Instructions to follow
In the material below, find each line holding the string "logo" and copy it.

Exercise inputs

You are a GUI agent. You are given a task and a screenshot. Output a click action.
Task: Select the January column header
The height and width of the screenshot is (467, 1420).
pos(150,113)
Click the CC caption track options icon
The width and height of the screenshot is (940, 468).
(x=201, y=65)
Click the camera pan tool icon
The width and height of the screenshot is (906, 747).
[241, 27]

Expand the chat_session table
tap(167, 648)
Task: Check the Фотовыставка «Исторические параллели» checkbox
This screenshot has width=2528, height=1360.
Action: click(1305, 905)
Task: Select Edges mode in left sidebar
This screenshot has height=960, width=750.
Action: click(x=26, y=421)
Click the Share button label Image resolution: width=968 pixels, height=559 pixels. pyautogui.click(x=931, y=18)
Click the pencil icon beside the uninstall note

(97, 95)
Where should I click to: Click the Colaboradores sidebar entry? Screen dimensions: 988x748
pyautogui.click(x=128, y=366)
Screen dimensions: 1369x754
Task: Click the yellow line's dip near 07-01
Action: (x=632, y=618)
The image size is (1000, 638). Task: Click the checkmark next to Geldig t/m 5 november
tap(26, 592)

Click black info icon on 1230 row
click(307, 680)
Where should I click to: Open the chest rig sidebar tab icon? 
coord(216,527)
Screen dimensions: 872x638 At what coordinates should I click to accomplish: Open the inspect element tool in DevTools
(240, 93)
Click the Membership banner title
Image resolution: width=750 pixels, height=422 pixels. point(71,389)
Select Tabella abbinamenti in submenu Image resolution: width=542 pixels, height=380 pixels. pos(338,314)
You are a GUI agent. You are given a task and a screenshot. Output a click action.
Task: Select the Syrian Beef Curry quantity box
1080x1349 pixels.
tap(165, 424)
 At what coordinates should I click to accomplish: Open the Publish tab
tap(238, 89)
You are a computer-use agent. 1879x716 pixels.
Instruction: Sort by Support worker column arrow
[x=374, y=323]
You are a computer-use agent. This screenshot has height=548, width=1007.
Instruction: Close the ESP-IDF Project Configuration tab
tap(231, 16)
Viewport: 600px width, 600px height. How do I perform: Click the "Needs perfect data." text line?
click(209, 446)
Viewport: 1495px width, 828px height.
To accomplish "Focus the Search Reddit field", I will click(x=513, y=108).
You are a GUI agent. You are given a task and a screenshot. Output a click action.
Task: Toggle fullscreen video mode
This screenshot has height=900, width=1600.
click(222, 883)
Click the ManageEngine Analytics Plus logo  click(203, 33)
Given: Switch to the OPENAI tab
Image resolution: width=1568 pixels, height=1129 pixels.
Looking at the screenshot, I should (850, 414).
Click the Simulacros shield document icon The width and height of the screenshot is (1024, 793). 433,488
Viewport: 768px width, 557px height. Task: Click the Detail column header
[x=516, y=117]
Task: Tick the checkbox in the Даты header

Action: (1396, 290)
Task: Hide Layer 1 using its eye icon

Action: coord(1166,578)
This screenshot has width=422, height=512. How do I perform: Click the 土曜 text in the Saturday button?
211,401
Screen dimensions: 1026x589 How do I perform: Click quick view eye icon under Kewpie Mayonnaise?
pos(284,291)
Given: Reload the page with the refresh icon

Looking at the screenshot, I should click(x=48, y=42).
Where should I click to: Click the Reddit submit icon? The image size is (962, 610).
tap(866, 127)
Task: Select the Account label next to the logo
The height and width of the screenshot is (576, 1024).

Finished exercise
Click the ManageEngine Analytics Plus logo  click(203, 33)
Task: Select the Account label next to the logo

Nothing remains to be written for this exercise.